For a movement which displays such redoubtable energy, trade unionism in the motor industry has a surprisingly short history. An official estimate of present membership is that in most important plants it is little less than 100 per cent and nowhere falls below 80 per cent, with the possible exception of Vauxhall. This membership is distributed among many different unions, but the bulk of the ‘Shop Floor’ operatives, skilled and otherwise, is organised by the Amalgamated Engineering Union, the Transport and General Workers Union, and a substantial minority by the National Union of Vehicle Builders. The sheer extent of union organisation was suggested by one local leader as being itself enough to draw the fire of hostile publicists. Certainly the rapid, determined struggle which has created it in less than a generation might well alarm the conservative. The fight for union organisation is in fact recent enough to be still a live issue for the men in the motor industry, many of whom have seen it through from the beginning, and to know something of its main features is to explain a great deal in their present mood and tactics.

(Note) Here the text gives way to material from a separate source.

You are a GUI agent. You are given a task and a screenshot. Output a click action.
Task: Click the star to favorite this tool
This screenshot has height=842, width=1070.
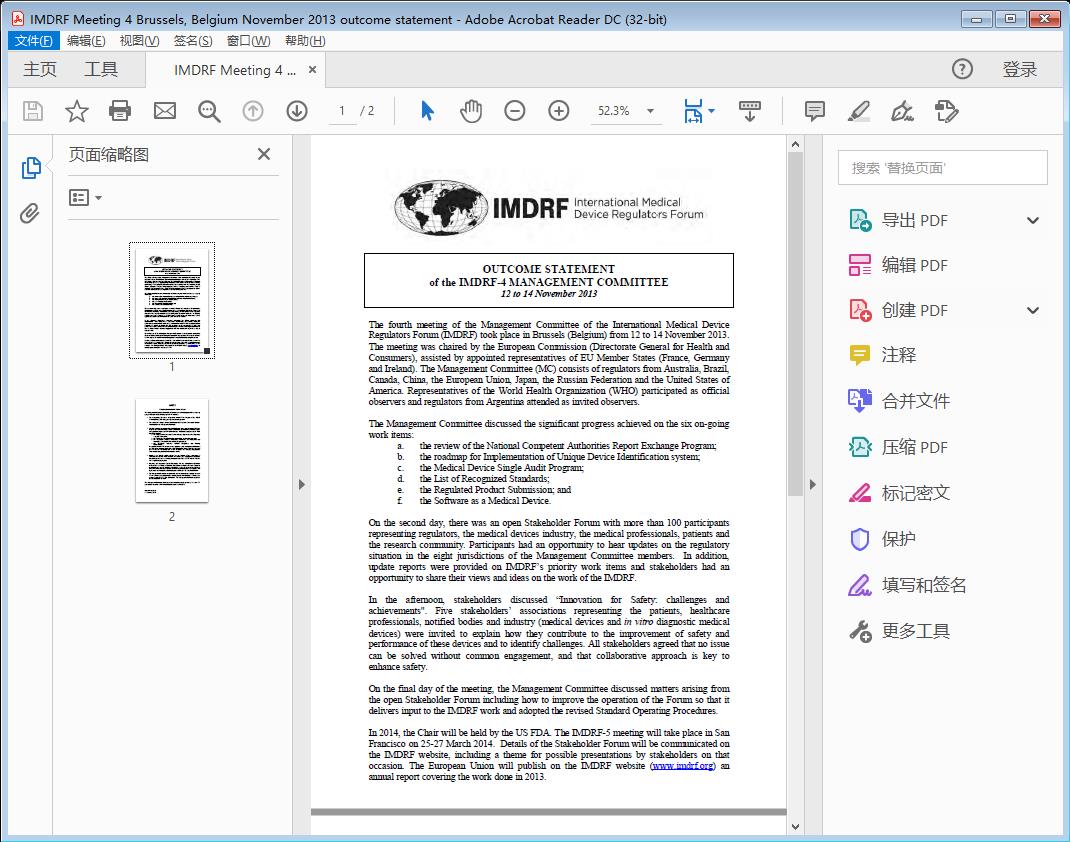tap(76, 111)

As late as 1936, G. D. H. Cole in his Condition of Britain described the motor industry as one of the most weakly-organised sectors of British trades unionism and J. L. Jones speaks of the “staggering lack of organisation” when he first went to Coventry in the pre-war years. This state of affairs, due largely to the comparatively recent arrival on the industrial scene of the motor car plants, was naturally encouraged by the employers, whose policies varied from the anti-union ‘paternalism’ of the Morris companies to the outright resistance of Fords. With little, in those years, to rely on but themselves, the motor workers began to force their organisations into the plants, and in the most up-to-date of 20th century industries, J. L. Jones and his colleagues re-enacted a battle for organisation that had been fought many times over by earlier generations. Management rarely granted official recognition until its hand was forced by some degree of existing organisation in the plant. To achieve this at a time when to become a trade unionist—much more to become a Shop Steward and recruit others as trade unionists—was not uncommonly to invite the sack, involved persistent picketline and other pressure upon the numerous nonmembers and sometimes even concealment of membership until enough strength had gathered. Every successful penetration was a breach in the stand of the more recalcitrant managements upon whom the pressure of concessions elsewhere could be brought to bear; and as they gained ground plant by plant the motor workers learned the value, and the habit of shop floor action under shop floor leadership. Even so it needed wartime circumstances to bring some of the most important advances. The demand for munitions (to which the whole industry was diverted), the Essential Works Order and especially its associated Appeals Tribunals curbed employers’ power of dismissal and put an end in particular to the previous wholesale firing of shop stewards.